Special session bills reflect frustration over crime

The Louisiana Legislature convened this week for a special session called by Gov. Jeff Landry in an effort to implement new tough-on crime policies.
The bills lawmakers approve are likely to drastically reshape the state’s justice system, rolling back many of the efforts by former Gov. John Bel Edwards to reduce the number of people incarcerated in state prisons.
Bills filed this session, which will end by March 6, seek to make a range of changes, from eliminating the possibility of parole for most inmates to creating new methods the state can use to carry out death penalty executions.
On Tuesday, Republicans leaders in the House and Senate passed a slew of bills through legislative committees, ushering them forward for full votes on the chamber floors and propelling them closer to final approval.
Here are the major bills to watch as the rest of the session plays out.
House bills
• HB 1: This bill would create the “Truth and Transparency” program and allow for the release of some criminal records of juveniles. It requires court districts to create publicly available electronic databases of minute entries from all court hearings, including those for juveniles. A similar measure targeted at Caddo, Orleans and East Baton Rouge parishes failed during the 2023 regular legislative session.
• HB 2: The bill would give police officers, sheriff’s deputies and other peace officers increased immunity from civil liability for actions taken while on the job.
• HB 4: The legislation would roll back a 2021 law that expanded post-conviction plea deals, allowing prosecutors more leeway to trim prison sentences deemed unjust or overly punitive. The legislation would eliminate most opportunities for such deals.
• HB 5: This bill would up the consequences of being charged with illegal use of a weapon, classifying such use as a crime of violence. Crimes of violence cannot be removed from a person’s record.
• HB 6: Louisiana would include nitrogen gas and electrocution in the methods it uses to carry out death sentences. It would also make almost all aspects of the administration of the death penalty a secret, including the names of people or businesses involved in supplying the method of execution or carrying it out.
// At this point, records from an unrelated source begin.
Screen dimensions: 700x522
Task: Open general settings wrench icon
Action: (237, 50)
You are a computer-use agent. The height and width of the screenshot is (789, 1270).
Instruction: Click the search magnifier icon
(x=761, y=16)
Currently, the only legal execution method is lethal injection.
• HB 7: This bill would raise carjacking sentences from a minimum of two years to a minimum of five years. Sentences for carjackings that result in bodily injuries would be changed to a minimum of 20 years and a maximum of 30.
• HB 9: This legislation would eliminate parole for those convicted of a crime after August 1, except for certain people who were convicted as juveniles.
• HB 10: This bill would require those convicted of a crime to serve 85% of their prison sentence before they are eligible to have their time reduced for good behavior.
• HB 11: Under this bill, the state would change some of the rules and consequences for those who violate their parole requirements.
• HB 12: If passed, this legislation would allow Louisianans who are 18 or older to carry a concealed weapon without a permit or training. Twenty-seven states already allow permitless carry.
Senate bills
• SB 1: Similar to HB 12, this Senate legislation would also allow Louisianans who are 18 or older to carry a concealed weapon without a permit or training if passed.
• SB 5: This bill would toughen the requirements those convicted of a crime must meet to be eligible for parole and change parts of how parole proceedings work.
• SB 6: Like HB 2, this bill would limit the civil liability a peace officer or public entity would face for action taken while working.
• SB 8: This legislation would create the office of the state public defender, moving the regulation of legal services for those who cannot afford a lawyer away from the Louisiana Public Defender Board and under the governor’s office.
• SB 11: This bill would repeal Louisiana’s “Raise the Age” law, which took effect in 2019, and place 17-year-olds who commit crimes in the adult criminal justice system instead of the juvenile system.